1939年生まれ。’63年南大阪病院理学診療科に就職。’80年同病院リハビリテーション科室長。’87年特定医療法人 景岳会 南大阪ファンクス開設と同時に健康開発増進部部長。2001年退職。現在複数のNPO法人などで常任理事や常務理事等務める。

 「ずぼら健康法のすすめ」というのは,私のライフワークです。父親が京都の大徳寺の坊主で,幼少のころに一休禅師の話をようしてくれました。いまだに印象に残っているのが,一休さんの「一休み,一休み」という言葉です。私,健康づくりやなんやて指導しておりますが,皆さんのやっているのを見ていると,余りにもやり過ぎというのが多いなと思うようになりまして,「一休み健康法」というのを考えました。

 そうこうしているうちに,自身のずぼらな性格に気がつきました。私は腰椎の3番,4番にきつい分離すべり症があって,整形のほうで手術せいと何度も言われていたのですが,手術せずしてここまで来たという性格があるので,運動を皆に勧めるのであれば,どっかでずぼらなゆとりのあるような指導をしたらどうやろうかなと思いまして,「ずぼら健康法のすすめ」という言葉を10年来使っております。

「プール教室」をスタート

 スライドをお見せしながら,進めてまいります。私は,35年間総合病院のリハビリテーション科に勤務しておりました。後半は,厚生労働大臣認可第1号の「健康増進施設」の責任者として,その当時は珍しかったと思いますが,骨密度のチェックをしながら運動指導をしていきました。退職後,社団法人のメンバーとして各地で中高年齢者を対象に健康の講演活動をしておりましたが,その後,京都初のウェルネスクラブから声をかけていただいて,「プール教室」をスタートさせ現在に至っております。

 プールで,手をつないで浮かんでいる写真ですが,この方々は,医療関係から紹介されている腰痛・股関節・膝の疾患の方々です。浮力を利用して水中でのリラクゼーションのプログラムでやっております。こういうプログラムをやっているところは,ほかにまだあまりないと思います。

 シンクロの井村さん,中国のシンクロ指導者になって話題になったこともありますが,私,懇意にさせてもろてまして,この写真は,井村さん創設の「井村シンクロナイズ」のオリンピック選手だった人たちです。彼女らが引退することになったときに,「皆で水中運動を啓蒙しようや。特に中高年齢者に対する水中歩行をメインにしたプログラムをつくろうやないか」ということで,プログラムをつくったことがあるんです。

 井村さんは,「『ハンディ』という言葉と,『仕方がない』という言葉は使うたらだめです。私は指導員になってから一回も使ったことがない」とおっしゃっているんです。年のハンディがあるからどうやとか,今日はこんなんやから仕方がないとか,よく言いますよね。「鬼の井村」と言われる私の大尊敬している井村先生は,一回も使ってないということをいつもおっしゃっているんです。私も言わないように心がけているんですが,先生にはとうてい及びません。

腰痛にはゆっくり水中歩行

 これからは実際に皆さんにもやっていただいたらいいんじゃないかと思いますが,プールの中でやる膝関節のトレーニングです。最近は,整形のほうでも伸展運動ということで,できるだけ膝を伸ばしましょう,伸ばしましょうと指示されるんですが,痛くてなかなか膝は伸びない。それで,プールの中で抵抗を加えて指導をしています。

 私が持っている腰椎の分離すべり症も,運動をしていると結構いいんです。ところが,酒飲んだりしてやらなかったりすると痛くなるんです。やっぱり継続しないといけないんじゃないかなと思います。

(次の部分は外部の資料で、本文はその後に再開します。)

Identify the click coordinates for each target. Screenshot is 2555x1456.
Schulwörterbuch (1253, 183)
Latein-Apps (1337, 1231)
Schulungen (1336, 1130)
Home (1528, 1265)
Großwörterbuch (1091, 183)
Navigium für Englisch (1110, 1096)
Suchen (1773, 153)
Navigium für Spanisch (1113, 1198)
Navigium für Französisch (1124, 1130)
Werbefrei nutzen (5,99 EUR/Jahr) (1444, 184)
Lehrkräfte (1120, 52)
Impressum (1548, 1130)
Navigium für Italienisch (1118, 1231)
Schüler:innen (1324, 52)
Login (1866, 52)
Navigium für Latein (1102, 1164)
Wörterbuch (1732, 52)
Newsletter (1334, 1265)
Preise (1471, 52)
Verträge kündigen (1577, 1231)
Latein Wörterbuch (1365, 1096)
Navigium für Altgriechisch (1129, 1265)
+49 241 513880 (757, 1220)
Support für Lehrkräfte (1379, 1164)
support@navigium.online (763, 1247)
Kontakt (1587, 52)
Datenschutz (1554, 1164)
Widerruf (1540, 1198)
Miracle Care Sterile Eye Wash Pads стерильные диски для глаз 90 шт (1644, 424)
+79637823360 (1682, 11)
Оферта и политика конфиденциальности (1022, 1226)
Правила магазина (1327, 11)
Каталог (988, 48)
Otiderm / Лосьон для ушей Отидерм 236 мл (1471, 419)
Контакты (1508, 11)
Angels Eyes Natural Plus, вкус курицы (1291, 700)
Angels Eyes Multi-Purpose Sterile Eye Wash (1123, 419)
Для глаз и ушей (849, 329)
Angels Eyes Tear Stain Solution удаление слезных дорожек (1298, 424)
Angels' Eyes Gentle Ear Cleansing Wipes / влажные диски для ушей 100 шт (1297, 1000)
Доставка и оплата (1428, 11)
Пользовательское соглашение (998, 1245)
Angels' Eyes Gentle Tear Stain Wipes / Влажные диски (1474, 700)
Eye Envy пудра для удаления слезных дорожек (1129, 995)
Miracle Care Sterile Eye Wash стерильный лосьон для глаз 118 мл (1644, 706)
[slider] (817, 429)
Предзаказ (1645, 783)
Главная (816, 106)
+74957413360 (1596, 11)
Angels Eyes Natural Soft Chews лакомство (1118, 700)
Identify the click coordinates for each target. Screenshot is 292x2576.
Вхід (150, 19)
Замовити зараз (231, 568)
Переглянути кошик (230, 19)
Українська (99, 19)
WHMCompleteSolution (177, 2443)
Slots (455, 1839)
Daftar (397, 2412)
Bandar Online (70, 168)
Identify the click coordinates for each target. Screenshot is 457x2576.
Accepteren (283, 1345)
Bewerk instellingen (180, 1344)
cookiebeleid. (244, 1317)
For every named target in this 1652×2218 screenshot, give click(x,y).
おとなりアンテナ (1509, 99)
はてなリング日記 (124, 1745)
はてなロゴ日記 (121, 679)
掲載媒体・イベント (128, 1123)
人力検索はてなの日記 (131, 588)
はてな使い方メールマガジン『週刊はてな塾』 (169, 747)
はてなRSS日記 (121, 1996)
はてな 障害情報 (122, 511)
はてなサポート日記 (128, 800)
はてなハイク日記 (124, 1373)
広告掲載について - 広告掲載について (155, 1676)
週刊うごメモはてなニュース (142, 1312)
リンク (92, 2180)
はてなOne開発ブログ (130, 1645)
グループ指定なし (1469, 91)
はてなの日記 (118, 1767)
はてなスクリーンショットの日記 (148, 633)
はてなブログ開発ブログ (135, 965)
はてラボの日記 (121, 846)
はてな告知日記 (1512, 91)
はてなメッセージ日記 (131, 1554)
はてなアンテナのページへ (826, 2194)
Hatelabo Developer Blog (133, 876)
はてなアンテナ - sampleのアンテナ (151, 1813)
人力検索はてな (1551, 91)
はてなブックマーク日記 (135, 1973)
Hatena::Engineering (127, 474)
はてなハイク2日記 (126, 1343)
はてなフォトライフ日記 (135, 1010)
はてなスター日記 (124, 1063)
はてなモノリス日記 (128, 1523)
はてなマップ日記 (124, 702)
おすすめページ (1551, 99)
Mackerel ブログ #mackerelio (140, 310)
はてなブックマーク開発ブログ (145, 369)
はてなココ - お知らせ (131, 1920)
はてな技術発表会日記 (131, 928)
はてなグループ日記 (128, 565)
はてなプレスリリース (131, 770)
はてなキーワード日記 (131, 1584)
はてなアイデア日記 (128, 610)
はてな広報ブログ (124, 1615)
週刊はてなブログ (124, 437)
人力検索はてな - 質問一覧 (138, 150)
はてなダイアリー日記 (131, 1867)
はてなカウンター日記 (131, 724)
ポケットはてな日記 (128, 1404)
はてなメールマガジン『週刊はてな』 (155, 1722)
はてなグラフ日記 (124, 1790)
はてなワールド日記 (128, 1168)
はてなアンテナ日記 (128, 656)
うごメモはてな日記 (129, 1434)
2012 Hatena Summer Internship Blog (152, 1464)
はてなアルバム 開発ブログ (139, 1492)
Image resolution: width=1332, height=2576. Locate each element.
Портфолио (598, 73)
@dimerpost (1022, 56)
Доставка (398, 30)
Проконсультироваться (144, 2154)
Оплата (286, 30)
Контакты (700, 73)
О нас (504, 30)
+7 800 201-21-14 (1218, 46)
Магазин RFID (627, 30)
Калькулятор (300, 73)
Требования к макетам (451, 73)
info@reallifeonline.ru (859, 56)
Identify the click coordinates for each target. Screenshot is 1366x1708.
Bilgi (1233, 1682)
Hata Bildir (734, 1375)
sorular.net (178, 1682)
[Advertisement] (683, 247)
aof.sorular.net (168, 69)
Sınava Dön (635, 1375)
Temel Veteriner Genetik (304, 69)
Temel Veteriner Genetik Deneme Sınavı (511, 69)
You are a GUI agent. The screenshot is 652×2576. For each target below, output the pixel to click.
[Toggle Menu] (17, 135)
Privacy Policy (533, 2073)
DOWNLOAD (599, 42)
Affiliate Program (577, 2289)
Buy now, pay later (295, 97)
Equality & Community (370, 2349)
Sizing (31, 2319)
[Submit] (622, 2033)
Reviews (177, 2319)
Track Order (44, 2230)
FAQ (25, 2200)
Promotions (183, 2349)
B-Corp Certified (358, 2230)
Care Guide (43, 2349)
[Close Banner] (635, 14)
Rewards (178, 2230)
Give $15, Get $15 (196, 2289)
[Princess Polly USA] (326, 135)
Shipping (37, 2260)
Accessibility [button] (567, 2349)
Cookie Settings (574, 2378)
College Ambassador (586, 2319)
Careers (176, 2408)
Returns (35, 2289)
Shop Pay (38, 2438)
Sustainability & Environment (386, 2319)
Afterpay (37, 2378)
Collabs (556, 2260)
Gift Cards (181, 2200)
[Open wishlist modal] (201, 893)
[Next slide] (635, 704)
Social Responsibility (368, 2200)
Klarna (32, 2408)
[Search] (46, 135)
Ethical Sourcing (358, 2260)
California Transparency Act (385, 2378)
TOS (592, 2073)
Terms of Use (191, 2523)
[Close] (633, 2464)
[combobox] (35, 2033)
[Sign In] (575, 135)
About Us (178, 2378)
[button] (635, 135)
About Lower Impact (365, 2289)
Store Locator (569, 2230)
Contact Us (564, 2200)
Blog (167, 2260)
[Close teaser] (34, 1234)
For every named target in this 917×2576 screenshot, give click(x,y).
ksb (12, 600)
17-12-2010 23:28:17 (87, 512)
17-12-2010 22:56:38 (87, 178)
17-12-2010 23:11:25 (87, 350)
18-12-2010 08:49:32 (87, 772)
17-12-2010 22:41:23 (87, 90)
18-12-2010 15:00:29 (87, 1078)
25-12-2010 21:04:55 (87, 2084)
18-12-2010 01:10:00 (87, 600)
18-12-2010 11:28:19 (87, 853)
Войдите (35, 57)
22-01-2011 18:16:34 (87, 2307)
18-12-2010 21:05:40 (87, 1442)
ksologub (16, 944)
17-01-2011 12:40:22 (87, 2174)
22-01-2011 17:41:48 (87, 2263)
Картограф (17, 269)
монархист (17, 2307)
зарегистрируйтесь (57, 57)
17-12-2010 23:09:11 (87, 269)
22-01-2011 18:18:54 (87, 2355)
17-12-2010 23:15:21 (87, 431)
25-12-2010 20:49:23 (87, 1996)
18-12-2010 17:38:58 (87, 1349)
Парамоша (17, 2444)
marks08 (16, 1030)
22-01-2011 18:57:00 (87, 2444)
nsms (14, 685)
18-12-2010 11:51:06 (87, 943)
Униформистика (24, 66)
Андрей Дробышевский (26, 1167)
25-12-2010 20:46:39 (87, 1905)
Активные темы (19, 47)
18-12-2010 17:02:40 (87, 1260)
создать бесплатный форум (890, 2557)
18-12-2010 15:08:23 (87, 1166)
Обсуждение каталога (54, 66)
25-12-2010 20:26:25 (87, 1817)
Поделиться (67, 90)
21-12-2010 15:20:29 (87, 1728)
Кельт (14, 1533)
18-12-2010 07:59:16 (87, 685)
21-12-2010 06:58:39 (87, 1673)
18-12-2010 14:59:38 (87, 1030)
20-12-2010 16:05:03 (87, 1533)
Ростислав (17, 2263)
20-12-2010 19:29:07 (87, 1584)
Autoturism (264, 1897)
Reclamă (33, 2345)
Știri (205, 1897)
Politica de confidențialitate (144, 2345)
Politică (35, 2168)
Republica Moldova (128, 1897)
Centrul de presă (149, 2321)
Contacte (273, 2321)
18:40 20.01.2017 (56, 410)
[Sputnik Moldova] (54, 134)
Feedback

 これは水中歩行です。腰痛の水中歩行のやり方はたくさんあるのですが,私はその日によって5種目ぐらいをやります。1,000メートルやってると言う人もいらっしゃいますが,私は500メートルと考えています。1種目100メートルを5種目ぐらいやって,ゆっくり泳ぐ時間があれば,トータルで1時間ほどかけて,1,000メートルほど運動をされたらどうかなと言うております。

「壁腕立て運動」の勧め

 私,スタッフに「姿勢が悪いです,年寄りくさい」とずっと言われていたんです。腕立て伏せをやるように言われますが,しんどくてたくさんできません。だから,壁に向かって腕立て伏せをやる――私はこれを「壁腕立て運動」と言っております。壁に両手を当てて,90度の姿勢で,胸を張って,腕立て運動をします。肩甲骨が動いてきます。私はこの運動が大好きで,どこに行っても勧めています。

 昔,肋膜をやってて,左の肺の3分の1がない。ダイビングでは空気の消費量が少なくてよかったんですが,素潜りでは息をこらえないけませんから全然だめなんです。この壁腕立て運動をやるようになって,今だったら3分間息をとめていることぐらい軽くできるんです。

 ――以上でスライドは終わります。

 運動習慣は,「姿勢・筋力・柔軟性」の3つを頭に置いたプログラムをされることです。それから,上肢の運動・下肢の運動・お腹の運動(体幹)の3つを満遍なくなさって,中高年の方であれば「1週間に30分を3回」を3ヵ月ぐらいお続けになったら,無理なくそれが継続できるようになると思います。

 さっきからずぼら,ずぼらと言いましたが,まずは継続していただきたい。一生懸命,汗ダラダラの運動はなさらないようにしていただきたい。無理をしていたら,悪うならんはずがない。そういうことをしない運動が,私は「ずぼら健康法」やと思っております。これで終わります。どうもありがとうございました。